8 Foods to Avoid to Keep Belly Fat Away

Belly fat is linked with higher risk of developing various health issues, such as diabetes, heart disease, high blood pressure, stroke and even certain types of cancers.

You may have to make some sacrifices that shake up your daily diet, but finding healthy alternatives will provide priceless incentives. The categories make up the 8 worst foods for packing on belly fat, some more obvious than others, but all of them are an equal threat to building body fat.

1. Refined Grains

Grains can be great, and as a matter of fact the food pyramid says they should make up a relatively big part of your diet. They can reduce the risk of heart disease, promote healthy digestion and even help with weight management. But if you’re ingesting the wrong type of grains, you might be doing the opposite of weight management. Refined grains such as white bread, white rice and carb-loaded snacks go through a refinement process that takes away nutritional value and leaves the consumer feeling less full. Switching to whole grains will be more satisfying and place you in a demographic associated with lower levels of abdominal fat.

2. Sugary Drinks

These are the silent villains of fat gain. People hardly expect their liquid calorie intake to contribute to fat, yet it’s a prevalent issue in the U.S. The Harvard School of Public Health found in a study that the disheartening amount of obese people in the country has been fueled by sugar-laden drinks such as sodas and juices. One bottle of soda can contain more than 200 calories, the equivalent to some value fast-food cheeseburgers. They also elevate the risk of heart disease and diabetes, so stay mindful of your drink labels.

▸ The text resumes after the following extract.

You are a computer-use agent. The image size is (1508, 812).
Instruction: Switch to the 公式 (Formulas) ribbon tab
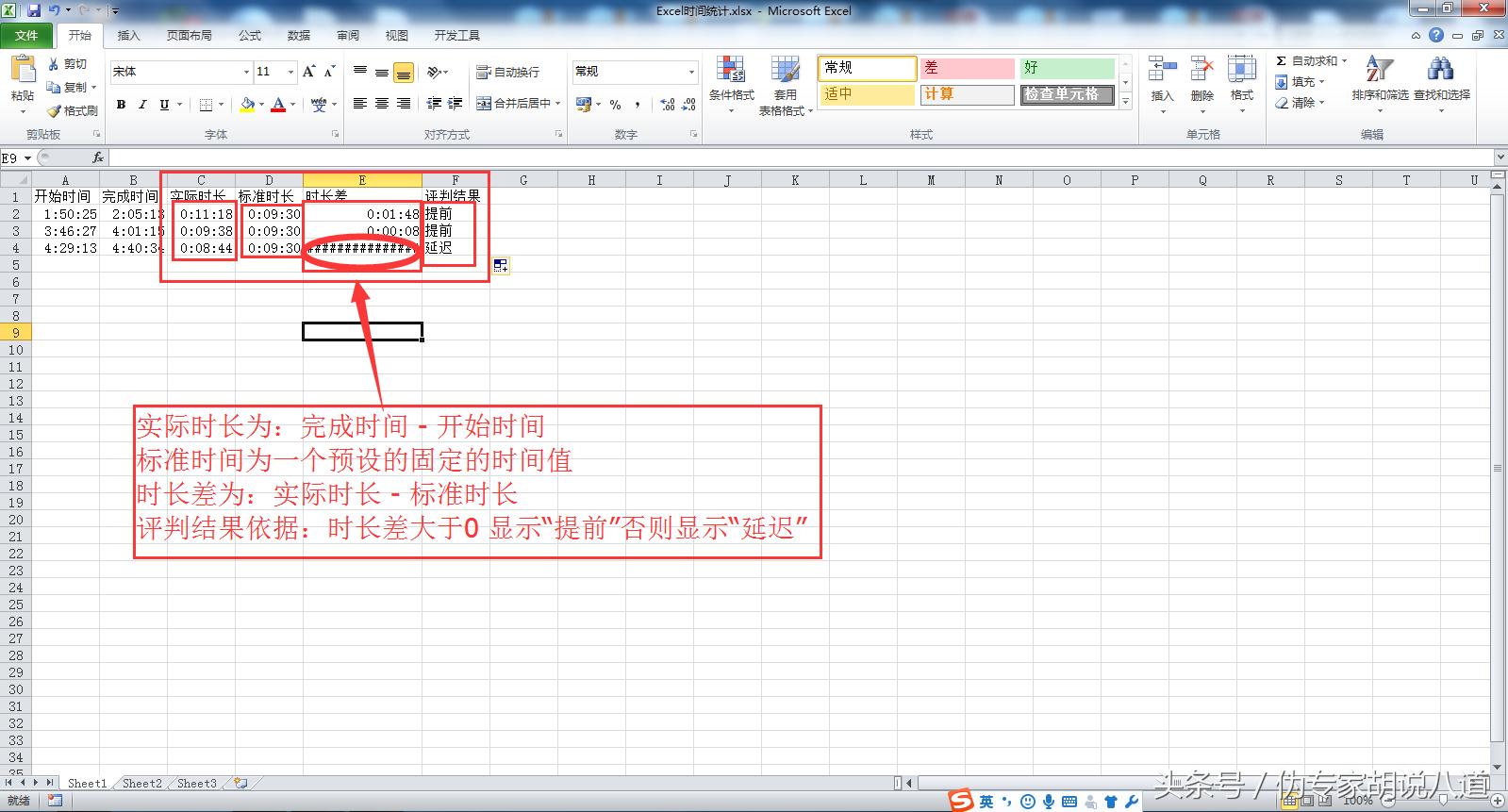pyautogui.click(x=250, y=35)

3. Hydrogenated Vegetable Oil

Like grains, oils that provide fats can be great for health, but only if you consume the right kind. Hydrogenated vegetable oil are loaded with trans fats — the only type of fats with absolutely no nutritional incentives. They pack foods with calories that your stomach can’t burn off and dangerously add to high cholesterol levels. Olive oil and other sources of healthy fats are good for your diet when consumed in moderation and should completely replace trans fats if you’re taking stomach fat loss seriously.

4. Fatty Animal Product

As we mentioned above, the healthy fats derived from some oils, nuts and fish are great for your health, but there are still options other than trans fats to avoid. While slightly more nutritional than trans fats, saturated fats from meat and dairy products can still pack on unwanted body fat. The most common source of these fats are fatty cuts of meat, butter, cream and whole milk. While saturated fat is a necessary part of a balanced diet, you only need a small amount of it to fully benefit it’s health properties, so they don’t have to be completely cut from a diet, but they should be limited.

5. Fried Foods

They’re a staple of state fairs and fast food joints, but you should know by now that the delicious taste of fried food comes with a price. While you may be entertaining your taste buds, you are also increasing your risk for obesity, stroke, fat gain and even cancer. The nutritional value of foods that are plunged into deep fryers is slim, with little vitamins and a wonky balance of macronutrients. Fighting the temptation of deep fried Oreos for a healthier alternative could be the next big step to a flat stomach.

6. Alcohol

Perhaps one of the most unexpected items on the list is alcohol. Consumption excess amounts of alcohol makes the liver work hard on filtering it out and forget about burning off fat. The major villain here ties in with the above-mentioned sugary drinks. A single drink is loaded with calories, often sugars that are quickly stashed as body fat. There is also the link to junk food binging when consuming alcohol — maybe the ten beers that lead to a late night pizza aren’t doing a flat stomach any justice.

7. Pastries

They might mark special occasions, like a big cake on a birthday or cookies on Christmas, but baked goods are hardly ever a nutritionally sound choice. They are nice for a very occasional treat but the high levels of sugar and fat as well as an absence of protein make them a menacing fat gainer. Even snack bars that boast a “healthy look” can be loaded with sugar. Read the label before you eat and try to find healthier alternatives to constant cake and cookies. For example, you can try this recipe for superfood energy bars with cacao.

8. Foods High in Sodium

Salty products are probably one of the shadiest contributors to fat gain because they can’t be measured in calories. Sodium is prevalent in plenty of modern processed foods because of the way it enhances taste and preserves longevity, but it also contributes to a rounded stomach. Sodium causes water retention, and when too much is consumed it can lead to a bloated stomach. Sodium can also dangerously alter your blood pressure if you consume too much of it. Keep your eyes peeled for the sodium content of processed foods at the supermarket, you may be surprised which ones are loaded with it.